Whereas “Into the Spider-Verse” set up the multiverse concept and explored the fun dynamic which comes from meeting everyone’s favorite swine hero Spider-Ham (among many others), “Across the Spider-Verse” cranks up the stakes and interdimensional travel to 11. We’re introduced to hundreds of new worlds with various Spider-Man incarnations with all the swagger and comedic viability folks will remember from the last go around. It’s borderline overwhelming the amount of bread crumbs and easter eggs directors Joaquim Dos Santos, Kemp Powers, and Justin K. Thompson, alongside scribes Phil Lord, Christopher Miller, and Dave Callaham, throw in each frame. It’ll require multiple YouTube think pieces to dissect them. And even then, there will still be plenty to unearth. 

And yet, for all its frenetic action and brisk pacing, “Across the Spider-Verse" remains grounded in the story of Miles Morales (voiced by Shameik Moore) the 15-year crime fighter struggling with his powers, college prep work, and connecting with his parents who still don’t know his true identity. It’s a coming-of-age story wrapped inside a massive superhero epic, but the beauty of “Across the Spider-Verse” is how it never loses touch of where it came from. Elsewhere, Gwen Stacy (Hailee Steinfield) is dealing with similar parental struggles, including a major one with her police captain father (Shea Whigham) who blames her for the death of Peter Parker in their universe. Even though the two teenagers are worlds apart and fight crime, we’re reminded often they’re just kids with parents who don’t understand the expectations thrusted upon them. 
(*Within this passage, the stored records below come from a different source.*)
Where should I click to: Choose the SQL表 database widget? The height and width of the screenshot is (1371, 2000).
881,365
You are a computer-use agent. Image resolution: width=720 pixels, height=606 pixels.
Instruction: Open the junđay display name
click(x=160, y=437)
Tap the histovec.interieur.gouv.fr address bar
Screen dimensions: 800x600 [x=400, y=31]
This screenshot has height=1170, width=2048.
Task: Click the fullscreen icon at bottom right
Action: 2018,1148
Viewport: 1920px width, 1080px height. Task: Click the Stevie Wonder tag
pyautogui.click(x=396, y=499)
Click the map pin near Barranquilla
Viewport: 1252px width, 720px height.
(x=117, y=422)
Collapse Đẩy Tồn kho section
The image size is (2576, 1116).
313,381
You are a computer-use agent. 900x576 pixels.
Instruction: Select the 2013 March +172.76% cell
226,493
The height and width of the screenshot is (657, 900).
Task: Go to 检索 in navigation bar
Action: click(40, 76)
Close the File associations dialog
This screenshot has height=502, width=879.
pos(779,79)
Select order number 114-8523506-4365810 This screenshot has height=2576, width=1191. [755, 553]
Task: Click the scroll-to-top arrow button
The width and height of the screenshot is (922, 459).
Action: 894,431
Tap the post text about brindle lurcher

They eventually meet and swing through the city of New York City, connecting on the roles they play in society, banding together on a common objective: taking down a portal opening baddie named The Spot (Jason Schwartzman), who looks like some variation of Rorschach from “Watchman." He’s a super-villain dealing serious blows to the space time continuum by causing rifts in the multiverse by nonchalantly passing through other worlds. Among them, one inhabited by Legos and another, a nightmarish wasteland. 

The Spot’s efforts catch the attention of the Spider-Society, an Avengers-esq assembly made up of infinite Spider-Men, people, and species (keep a look out for a cameo by Spider Kitty and Spider T-Rex). Their leader is Miguel O’ Hara (Oscar Isaac), the haunted captain of the brigade tasked with making sure each world follows their path or else risk desolation across the entire universe. Think “Everything Everywhere All at Once,” but for elementary schoolers. 

Miguel’s job at keeping the pendulum in balance is put in jeopardy when Miles learns of a dire foundational thread that must remain intact. When he refuses the notion and tries stopping it, he spirals the entire Spider-Verse into complete and utter chaos. From there, a deeply layered Spider-Man film descends into a delightful parable on maturity as Miles asserts control over his own story. It’s a thrilling ascension that’ll send fans out the door buzzing, albeit slightly disappointed considering the film ends on a major cliffhanger, setting up a highly anticipated finale guaranteed to bring all these themes together under one beautifully rendered roof. I have no doubt it’ll be worth the wait. 

Grade: A-

SPIDER-MAN: ACROSS THE SPIDER-VERSE is now playing in theaters.